(Saved entries)
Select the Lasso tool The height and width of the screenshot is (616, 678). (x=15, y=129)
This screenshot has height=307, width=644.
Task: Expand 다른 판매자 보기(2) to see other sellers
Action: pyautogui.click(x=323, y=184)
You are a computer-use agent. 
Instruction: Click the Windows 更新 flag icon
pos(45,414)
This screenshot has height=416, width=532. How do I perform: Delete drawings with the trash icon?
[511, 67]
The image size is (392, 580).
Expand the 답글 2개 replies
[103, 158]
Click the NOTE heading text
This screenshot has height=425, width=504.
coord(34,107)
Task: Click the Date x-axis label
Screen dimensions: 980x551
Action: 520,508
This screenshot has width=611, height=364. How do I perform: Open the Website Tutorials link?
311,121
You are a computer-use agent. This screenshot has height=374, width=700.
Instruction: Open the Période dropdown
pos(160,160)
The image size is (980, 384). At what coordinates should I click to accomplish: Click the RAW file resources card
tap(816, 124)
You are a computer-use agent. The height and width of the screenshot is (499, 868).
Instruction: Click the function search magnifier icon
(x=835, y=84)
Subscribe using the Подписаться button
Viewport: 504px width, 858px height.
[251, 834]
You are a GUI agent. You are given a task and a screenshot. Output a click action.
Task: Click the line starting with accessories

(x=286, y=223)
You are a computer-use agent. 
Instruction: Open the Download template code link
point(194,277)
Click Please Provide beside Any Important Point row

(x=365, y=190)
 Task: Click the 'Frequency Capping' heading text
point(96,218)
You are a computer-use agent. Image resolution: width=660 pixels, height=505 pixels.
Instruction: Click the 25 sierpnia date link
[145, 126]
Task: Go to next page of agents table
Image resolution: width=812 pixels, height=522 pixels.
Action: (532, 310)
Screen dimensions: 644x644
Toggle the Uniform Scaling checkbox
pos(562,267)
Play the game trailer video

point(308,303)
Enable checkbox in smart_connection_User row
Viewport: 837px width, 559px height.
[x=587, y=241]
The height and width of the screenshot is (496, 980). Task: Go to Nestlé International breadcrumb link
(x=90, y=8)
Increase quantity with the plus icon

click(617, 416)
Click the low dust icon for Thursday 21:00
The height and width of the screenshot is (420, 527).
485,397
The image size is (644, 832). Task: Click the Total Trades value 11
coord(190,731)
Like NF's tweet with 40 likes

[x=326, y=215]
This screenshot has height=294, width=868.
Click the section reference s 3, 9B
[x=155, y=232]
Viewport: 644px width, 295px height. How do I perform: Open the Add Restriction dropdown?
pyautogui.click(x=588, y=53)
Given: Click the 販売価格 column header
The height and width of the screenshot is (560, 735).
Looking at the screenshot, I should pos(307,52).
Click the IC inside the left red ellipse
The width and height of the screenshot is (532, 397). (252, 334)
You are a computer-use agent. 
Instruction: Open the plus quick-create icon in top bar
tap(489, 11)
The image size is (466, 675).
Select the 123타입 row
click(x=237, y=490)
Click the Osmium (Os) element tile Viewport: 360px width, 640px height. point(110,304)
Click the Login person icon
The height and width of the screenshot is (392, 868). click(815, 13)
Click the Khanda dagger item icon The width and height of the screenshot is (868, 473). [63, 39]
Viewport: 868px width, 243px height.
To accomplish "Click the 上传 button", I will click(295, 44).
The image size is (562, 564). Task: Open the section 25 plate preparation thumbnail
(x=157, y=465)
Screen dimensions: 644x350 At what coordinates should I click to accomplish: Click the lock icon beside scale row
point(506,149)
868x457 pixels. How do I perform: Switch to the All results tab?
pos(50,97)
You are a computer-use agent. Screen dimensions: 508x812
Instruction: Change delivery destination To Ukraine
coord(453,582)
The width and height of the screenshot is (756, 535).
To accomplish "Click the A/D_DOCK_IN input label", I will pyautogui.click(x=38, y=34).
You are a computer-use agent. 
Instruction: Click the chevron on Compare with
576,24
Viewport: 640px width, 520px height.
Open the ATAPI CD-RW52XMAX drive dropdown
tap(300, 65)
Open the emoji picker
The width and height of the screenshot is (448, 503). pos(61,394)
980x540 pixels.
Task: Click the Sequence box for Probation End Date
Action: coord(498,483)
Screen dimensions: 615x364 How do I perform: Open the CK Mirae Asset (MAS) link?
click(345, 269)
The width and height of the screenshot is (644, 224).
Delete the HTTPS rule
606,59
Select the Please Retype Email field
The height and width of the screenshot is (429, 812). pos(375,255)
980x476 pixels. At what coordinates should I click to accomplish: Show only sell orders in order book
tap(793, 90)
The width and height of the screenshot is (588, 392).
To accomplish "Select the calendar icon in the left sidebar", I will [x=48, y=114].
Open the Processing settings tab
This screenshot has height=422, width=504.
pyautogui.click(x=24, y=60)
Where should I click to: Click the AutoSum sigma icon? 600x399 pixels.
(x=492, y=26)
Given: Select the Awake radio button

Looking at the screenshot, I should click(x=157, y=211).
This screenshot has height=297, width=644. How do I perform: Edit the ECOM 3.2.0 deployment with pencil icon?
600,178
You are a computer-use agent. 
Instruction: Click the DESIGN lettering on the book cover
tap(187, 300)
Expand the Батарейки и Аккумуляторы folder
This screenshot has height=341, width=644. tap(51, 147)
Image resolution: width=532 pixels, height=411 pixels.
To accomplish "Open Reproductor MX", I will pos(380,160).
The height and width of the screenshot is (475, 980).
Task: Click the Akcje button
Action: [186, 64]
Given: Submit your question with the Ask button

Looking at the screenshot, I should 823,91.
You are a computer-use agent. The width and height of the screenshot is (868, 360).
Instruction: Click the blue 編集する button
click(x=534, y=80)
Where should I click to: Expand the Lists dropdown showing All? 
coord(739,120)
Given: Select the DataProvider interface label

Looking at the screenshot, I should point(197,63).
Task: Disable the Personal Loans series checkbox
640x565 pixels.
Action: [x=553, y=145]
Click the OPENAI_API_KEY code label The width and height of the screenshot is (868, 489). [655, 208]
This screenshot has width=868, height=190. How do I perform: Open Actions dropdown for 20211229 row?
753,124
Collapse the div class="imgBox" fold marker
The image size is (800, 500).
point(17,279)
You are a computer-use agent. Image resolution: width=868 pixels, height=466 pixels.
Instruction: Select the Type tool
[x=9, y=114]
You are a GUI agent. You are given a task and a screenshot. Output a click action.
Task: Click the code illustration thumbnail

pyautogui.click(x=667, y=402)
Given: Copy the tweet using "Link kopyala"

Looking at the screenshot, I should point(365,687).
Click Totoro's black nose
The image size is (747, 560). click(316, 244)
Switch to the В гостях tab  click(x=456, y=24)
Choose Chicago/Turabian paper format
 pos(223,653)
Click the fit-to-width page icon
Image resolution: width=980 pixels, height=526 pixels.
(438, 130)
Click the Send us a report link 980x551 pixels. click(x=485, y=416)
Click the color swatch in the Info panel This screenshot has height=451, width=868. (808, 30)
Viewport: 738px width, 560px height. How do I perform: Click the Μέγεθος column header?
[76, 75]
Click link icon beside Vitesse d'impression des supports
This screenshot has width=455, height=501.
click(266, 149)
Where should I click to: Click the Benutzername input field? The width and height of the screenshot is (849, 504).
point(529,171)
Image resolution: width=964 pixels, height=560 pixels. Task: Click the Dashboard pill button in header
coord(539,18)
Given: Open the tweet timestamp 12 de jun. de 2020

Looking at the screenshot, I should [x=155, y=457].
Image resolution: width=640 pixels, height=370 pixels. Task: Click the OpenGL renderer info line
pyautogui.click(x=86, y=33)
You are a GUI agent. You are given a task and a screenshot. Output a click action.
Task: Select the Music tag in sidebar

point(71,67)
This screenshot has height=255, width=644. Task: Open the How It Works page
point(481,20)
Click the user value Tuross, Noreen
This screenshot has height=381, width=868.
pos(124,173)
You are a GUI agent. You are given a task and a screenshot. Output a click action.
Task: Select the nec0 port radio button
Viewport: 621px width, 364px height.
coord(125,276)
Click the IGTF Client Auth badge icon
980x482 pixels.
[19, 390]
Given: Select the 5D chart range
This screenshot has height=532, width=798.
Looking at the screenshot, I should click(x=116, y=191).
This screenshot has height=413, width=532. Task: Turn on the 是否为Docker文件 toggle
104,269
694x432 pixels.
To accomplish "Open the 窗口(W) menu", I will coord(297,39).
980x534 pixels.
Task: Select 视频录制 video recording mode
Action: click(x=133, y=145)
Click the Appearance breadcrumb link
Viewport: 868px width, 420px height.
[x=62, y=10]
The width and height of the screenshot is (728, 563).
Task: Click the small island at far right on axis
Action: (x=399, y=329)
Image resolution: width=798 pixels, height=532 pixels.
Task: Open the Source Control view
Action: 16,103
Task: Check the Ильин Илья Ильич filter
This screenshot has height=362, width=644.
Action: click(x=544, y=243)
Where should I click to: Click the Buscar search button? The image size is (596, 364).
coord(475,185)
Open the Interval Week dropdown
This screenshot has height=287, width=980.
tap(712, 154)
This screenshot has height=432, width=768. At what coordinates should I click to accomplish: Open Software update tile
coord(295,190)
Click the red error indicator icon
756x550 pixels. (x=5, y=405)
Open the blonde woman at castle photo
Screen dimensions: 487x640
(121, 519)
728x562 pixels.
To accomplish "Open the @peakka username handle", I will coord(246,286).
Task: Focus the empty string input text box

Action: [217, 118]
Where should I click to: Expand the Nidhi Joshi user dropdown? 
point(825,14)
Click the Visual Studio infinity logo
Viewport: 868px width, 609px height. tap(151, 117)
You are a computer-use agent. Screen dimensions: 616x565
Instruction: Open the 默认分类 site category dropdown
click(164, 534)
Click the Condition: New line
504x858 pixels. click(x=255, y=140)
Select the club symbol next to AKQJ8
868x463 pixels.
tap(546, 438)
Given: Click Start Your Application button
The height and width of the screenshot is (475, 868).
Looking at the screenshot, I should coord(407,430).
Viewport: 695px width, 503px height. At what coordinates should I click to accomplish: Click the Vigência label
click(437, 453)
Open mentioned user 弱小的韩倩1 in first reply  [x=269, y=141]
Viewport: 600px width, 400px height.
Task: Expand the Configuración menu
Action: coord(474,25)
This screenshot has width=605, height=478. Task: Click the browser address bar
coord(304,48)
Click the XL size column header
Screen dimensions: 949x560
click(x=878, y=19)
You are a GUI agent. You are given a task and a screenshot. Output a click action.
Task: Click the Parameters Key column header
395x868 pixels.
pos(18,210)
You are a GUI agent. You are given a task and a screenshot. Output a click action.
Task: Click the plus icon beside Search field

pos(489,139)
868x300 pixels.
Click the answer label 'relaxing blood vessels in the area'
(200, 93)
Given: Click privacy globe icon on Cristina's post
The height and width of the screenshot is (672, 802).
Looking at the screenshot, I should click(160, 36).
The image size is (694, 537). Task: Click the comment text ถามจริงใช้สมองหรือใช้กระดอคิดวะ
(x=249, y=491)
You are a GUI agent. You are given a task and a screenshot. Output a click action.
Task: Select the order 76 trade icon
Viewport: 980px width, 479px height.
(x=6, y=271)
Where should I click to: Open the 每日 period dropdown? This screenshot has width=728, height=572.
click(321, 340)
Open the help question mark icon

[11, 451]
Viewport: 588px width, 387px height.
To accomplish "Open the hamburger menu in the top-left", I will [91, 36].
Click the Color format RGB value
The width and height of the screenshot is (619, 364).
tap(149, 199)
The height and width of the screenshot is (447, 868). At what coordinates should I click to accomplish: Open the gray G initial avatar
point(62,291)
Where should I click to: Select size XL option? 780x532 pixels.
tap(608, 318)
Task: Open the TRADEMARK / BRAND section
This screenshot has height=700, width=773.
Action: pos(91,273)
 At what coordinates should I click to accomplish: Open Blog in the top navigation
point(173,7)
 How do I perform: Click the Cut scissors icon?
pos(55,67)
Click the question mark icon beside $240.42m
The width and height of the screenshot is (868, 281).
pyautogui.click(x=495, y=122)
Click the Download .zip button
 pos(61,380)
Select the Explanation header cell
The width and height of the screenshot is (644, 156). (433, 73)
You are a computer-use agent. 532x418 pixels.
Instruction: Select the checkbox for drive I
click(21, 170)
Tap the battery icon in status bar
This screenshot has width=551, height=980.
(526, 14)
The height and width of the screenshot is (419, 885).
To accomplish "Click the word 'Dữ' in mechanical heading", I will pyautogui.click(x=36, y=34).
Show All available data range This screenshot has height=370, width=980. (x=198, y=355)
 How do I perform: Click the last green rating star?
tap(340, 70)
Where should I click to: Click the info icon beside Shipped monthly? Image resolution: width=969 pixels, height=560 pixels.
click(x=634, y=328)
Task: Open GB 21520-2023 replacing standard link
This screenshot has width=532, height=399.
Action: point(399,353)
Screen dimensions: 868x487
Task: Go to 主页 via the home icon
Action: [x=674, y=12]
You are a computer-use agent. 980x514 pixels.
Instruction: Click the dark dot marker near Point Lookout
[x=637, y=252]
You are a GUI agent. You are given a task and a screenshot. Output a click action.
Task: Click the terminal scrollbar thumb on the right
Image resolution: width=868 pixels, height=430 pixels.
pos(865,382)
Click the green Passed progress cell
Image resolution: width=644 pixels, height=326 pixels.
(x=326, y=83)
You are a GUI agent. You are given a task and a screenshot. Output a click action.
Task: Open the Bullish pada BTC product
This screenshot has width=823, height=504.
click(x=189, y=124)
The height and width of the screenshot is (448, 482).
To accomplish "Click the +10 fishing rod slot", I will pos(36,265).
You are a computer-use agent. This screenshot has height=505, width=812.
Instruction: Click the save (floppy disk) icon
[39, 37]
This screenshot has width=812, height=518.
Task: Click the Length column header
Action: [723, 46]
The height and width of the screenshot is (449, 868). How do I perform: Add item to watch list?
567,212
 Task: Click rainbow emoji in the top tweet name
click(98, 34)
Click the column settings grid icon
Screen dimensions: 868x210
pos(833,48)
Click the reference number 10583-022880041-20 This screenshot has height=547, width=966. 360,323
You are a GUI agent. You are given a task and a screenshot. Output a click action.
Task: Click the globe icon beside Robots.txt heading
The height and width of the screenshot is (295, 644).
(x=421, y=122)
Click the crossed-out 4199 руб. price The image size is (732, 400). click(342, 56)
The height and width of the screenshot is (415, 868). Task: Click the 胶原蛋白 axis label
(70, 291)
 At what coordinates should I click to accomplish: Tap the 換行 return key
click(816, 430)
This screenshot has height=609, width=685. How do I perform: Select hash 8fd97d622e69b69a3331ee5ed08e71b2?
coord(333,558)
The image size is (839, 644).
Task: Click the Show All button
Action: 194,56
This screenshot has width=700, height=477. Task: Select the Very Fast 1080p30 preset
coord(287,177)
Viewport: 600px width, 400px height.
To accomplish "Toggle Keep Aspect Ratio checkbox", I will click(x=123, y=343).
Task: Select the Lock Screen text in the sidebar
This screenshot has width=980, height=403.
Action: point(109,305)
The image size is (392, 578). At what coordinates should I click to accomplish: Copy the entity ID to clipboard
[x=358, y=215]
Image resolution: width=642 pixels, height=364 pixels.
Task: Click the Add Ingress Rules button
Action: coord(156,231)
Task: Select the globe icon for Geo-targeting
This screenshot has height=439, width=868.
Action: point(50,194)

EXERCISE DESCRIPTION:
Search the data above for the word "next", then gather each line in which it appears.

FINISHED EXERCISE:
Task: Go to next page of agents table
Select the club symbol next to AKQJ8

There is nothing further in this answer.